Health insurance deductibles are rising in 2017, with average deductible costs expected to top $6,000 for those with coverage through the Obamacare marketplaces and $1,500 for those with employer plans. Paying thousands before insurance starts picking up the tab is enough to strain any budget -- especially if you have multiple family members who need medical services and have individual deductibles to meet.
Going to the doctor for annual exams and health problems is not an optional expense, so finding a way to keep costs down is vital. Here are five ways to make your medical service as affordable as possible -- even if you are stuck with a high-deductible plan.
1. Know if you have any covered benefits
If you have a high-deductible plan, you may assume you'll have to pay for all your costs until you meet the deductible. This is not necessarily the case. The Affordable Care Act, popularly known as Obamacare, requires insurers to cover certain preventive-care services, even if your deductible is not met. These services -- which include vaccines, birth control, and screenings for cancer, HIV, and other conditions -- are provided at no cost.
To take advantage of free services, know the caveats. Free services are only free if you visit an in-network doctor -- a doctor who participates with your insurer -- and receive only the preventive care. If you go for a flu shot and discuss a nasty cough on the visit, you're now getting "evaluation and monitoring services" -- which means you'll probably get a bill for your doctor's diagnostic services.
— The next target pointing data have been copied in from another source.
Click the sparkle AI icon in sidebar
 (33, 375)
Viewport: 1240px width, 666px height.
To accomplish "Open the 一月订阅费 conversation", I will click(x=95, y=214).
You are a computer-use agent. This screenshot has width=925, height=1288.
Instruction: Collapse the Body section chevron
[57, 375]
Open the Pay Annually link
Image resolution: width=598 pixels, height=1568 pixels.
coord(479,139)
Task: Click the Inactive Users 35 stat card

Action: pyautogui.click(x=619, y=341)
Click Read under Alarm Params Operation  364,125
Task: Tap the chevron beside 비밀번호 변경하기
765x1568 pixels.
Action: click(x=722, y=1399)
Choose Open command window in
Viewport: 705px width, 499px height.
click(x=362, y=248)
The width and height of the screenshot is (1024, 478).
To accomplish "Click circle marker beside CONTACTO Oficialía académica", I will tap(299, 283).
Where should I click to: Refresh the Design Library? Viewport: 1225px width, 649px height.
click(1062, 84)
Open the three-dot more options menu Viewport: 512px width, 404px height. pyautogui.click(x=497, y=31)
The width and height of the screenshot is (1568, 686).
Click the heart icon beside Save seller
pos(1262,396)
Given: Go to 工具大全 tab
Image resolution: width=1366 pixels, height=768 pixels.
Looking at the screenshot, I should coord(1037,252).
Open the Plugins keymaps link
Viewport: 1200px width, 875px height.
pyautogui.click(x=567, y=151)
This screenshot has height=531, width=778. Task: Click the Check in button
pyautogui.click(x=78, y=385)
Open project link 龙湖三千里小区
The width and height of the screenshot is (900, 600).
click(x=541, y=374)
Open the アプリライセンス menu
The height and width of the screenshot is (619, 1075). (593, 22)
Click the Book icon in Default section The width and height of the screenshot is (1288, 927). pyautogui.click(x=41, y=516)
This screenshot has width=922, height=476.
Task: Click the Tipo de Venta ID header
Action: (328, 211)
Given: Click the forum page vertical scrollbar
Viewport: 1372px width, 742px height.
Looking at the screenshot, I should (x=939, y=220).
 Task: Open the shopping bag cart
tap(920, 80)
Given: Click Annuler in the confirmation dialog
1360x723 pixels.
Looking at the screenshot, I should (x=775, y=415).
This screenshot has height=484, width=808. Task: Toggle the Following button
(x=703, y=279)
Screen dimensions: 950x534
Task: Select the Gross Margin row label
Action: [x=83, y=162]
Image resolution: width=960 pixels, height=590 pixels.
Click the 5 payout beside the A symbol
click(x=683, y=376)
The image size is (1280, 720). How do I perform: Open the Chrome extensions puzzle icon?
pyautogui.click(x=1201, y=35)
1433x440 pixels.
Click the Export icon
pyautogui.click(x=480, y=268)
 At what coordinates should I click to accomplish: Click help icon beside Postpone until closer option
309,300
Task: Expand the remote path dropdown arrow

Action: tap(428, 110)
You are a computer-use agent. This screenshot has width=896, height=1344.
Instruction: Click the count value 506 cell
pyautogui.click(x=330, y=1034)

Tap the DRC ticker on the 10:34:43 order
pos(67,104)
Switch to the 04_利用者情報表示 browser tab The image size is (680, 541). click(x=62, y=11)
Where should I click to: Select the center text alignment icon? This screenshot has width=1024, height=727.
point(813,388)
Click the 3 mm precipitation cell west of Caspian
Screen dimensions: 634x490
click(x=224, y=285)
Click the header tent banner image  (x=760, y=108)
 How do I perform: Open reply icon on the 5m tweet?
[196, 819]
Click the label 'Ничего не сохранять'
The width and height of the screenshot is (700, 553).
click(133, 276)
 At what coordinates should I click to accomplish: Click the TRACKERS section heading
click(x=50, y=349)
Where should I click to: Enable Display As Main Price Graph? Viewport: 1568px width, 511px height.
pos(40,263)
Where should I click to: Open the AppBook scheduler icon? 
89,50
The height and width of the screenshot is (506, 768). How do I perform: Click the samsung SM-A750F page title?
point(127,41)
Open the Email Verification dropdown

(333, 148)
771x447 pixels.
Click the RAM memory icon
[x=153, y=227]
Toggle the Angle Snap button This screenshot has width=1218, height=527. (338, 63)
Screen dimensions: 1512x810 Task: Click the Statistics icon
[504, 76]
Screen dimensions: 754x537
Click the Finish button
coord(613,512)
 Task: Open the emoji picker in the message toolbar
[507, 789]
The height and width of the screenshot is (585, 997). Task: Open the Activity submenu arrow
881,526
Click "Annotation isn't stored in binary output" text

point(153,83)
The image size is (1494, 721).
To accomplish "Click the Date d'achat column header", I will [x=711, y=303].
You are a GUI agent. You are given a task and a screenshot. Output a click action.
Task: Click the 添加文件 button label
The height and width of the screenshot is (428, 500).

Any care that goes beyond the basic preventive service will trigger fees, so tell your care provider you don't want anything done that isn't covered unless you're told about extra charges and agree to pay.
2. Shop around for lower-cost care
If you're having a serious medical emergency, get help right away. But if you need an exam or have a more minor health issue, it's worth shopping around among different providers. Retail clinics, for example, may cost less than pediatricians for a simple case of strep throat, while filling prescriptions online could be cheaper than your local pharmacy. Sites like Fair Health and Healthcare Bluebook provide a starting point for researching what a procedure should cost.
When shopping for care, it's often best to choose an in-network doctor, rather than an out-of-network doctor, as insurers will have negotiated rates with in-network doctors. You'll benefit from the discounted rate, even if you end up footing the whole bill because you haven't yet met your deductible.
3. Make sure care you get counts toward your deductible
When you pay for care, you want the costs to count toward your deductible. This means making sure you see the right doctor, that the doctor submits a claim to the insurer, and that the care is classified correctly so it is covered.
You may have a separate in-network and out-of-network deductible, and the out-of-network deductible is probably higher. If you see both in-network and out-of-network doctors, it will be harder for your total healthcare spending in either category to reach the deductible amount.
Out-of-network doctors may also charge higher fees for services than the maximum the insurer will pay -- $500 for a service the insurer only pays $300 for, for example. You'll likely have to pay the extra $200, and that money will not count toward your deductible. Ask up front about total fees and review your policy or call your insurer to find out what portion of your payment counts toward the deductible.
4. Enlist the aid of your doctor
Researchers from Duke University analyzed 1,800 conversations patients had with their doctors and found that cost came up only 30% of the time. When patients and their doctors discuss costs of care, big savings can result from the conversation. "Almost half the time that costs come up in conversation, either the doctor or the patient [comes] up with some strategy to lower the patient's out-of-pocket cost," according to Duke's Professor Peter Ubel. "And it doesn't take long, usually less than a minute."
Doctors can often provide information on lower-cost prescriptions or help patients time procedures so the care can be provided after a deductible has already been met. The spacing of follow-up care can also be adjusted so patients have slightly fewer appoints and pay less in co-insurance and co-pay expenses.
5. Use an HSA
One of the best ways to lower costs is to let the government subsidize your spending by giving you a tax break. You can open a Health Savings Account (HSA) at many financial institutions, including banks and brokerage firms, as long as you have a high-deductible health plan. As of 2017, you are considered to have a high-deductible health plan if your plan has a deductible of at least $1,300 for an individual and $2,600 for families.
You can make tax-free contributions to an HSA of up to $3,400 for individuals or $6,750 for families. Catch-up contributions of $1,000 are available for those aged 55 and older. Qualifying health expenses may be paid out of your HSA. If you do not use the funds in the account, they may remain invested until you need them. You can pay deductibles, co-pays, medical-care costs, prescription expenses, and other care costs not covered by your insurance using pre-tax funds -- making your total costs cheaper and your care more affordable.
If you combine other cost saving techniques with the use of an HSA, managing your care costs is a lot easier -- even as your deductible creeps upward. The key is to look for ways to save at every step in the process so you can get high-quality care while keeping more cash in your pocket.